* Work to be completed
Reproduce the entries below character for character.

* Data in this exercise
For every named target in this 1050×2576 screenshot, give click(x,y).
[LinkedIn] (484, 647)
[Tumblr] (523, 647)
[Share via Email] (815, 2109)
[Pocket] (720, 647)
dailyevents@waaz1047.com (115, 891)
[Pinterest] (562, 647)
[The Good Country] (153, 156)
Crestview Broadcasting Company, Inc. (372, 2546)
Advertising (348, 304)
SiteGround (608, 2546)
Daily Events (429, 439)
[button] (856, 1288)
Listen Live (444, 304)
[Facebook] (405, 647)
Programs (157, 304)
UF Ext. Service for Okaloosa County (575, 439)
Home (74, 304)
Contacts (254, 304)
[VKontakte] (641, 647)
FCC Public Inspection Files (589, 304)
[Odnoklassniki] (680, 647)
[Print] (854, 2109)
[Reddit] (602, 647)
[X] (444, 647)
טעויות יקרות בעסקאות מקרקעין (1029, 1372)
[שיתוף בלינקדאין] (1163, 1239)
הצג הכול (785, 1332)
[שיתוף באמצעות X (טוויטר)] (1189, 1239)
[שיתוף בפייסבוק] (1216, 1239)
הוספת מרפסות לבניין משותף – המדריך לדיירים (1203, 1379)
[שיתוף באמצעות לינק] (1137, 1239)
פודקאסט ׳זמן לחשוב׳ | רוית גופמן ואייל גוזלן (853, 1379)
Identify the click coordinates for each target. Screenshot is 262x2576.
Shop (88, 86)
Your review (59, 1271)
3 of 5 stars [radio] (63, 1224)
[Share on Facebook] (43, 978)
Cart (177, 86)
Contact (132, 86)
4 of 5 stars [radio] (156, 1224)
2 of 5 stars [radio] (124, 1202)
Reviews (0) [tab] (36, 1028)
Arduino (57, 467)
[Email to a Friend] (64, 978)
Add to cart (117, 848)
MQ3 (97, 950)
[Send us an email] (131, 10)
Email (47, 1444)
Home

* Answer space
For every named target in this 1050×2576 screenshot, give click(x,y).
[LinkedIn] (484, 647)
[Tumblr] (523, 647)
[Share via Email] (815, 2109)
[Pocket] (720, 647)
dailyevents@waaz1047.com (115, 891)
[Pinterest] (562, 647)
[The Good Country] (153, 156)
Crestview Broadcasting Company, Inc. (372, 2546)
Advertising (348, 304)
SiteGround (608, 2546)
Daily Events (429, 439)
[button] (856, 1288)
Listen Live (444, 304)
[Facebook] (405, 647)
Programs (157, 304)
UF Ext. Service for Okaloosa County (575, 439)
Home (74, 304)
Contacts (254, 304)
[VKontakte] (641, 647)
FCC Public Inspection Files (589, 304)
[Odnoklassniki] (680, 647)
[Print] (854, 2109)
[Reddit] (602, 647)
[X] (444, 647)
טעויות יקרות בעסקאות מקרקעין (1029, 1372)
[שיתוף בלינקדאין] (1163, 1239)
הצג הכול (785, 1332)
[שיתוף באמצעות X (טוויטר)] (1189, 1239)
[שיתוף בפייסבוק] (1216, 1239)
הוספת מרפסות לבניין משותף – המדריך לדיירים (1203, 1379)
[שיתוף באמצעות לינק] (1137, 1239)
פודקאסט ׳זמן לחשוב׳ | רוית גופמן ואייל גוזלן (853, 1379)
Identify the click coordinates for each target. Screenshot is 262x2576.
Shop (88, 86)
Your review (59, 1271)
3 of 5 stars [radio] (63, 1224)
[Share on Facebook] (43, 978)
Cart (177, 86)
Contact (132, 86)
4 of 5 stars [radio] (156, 1224)
2 of 5 stars [radio] (124, 1202)
Reviews (0) [tab] (36, 1028)
Arduino (57, 467)
[Email to a Friend] (64, 978)
Add to cart (117, 848)
MQ3 (97, 950)
[Send us an email] (131, 10)
Email (47, 1444)
Home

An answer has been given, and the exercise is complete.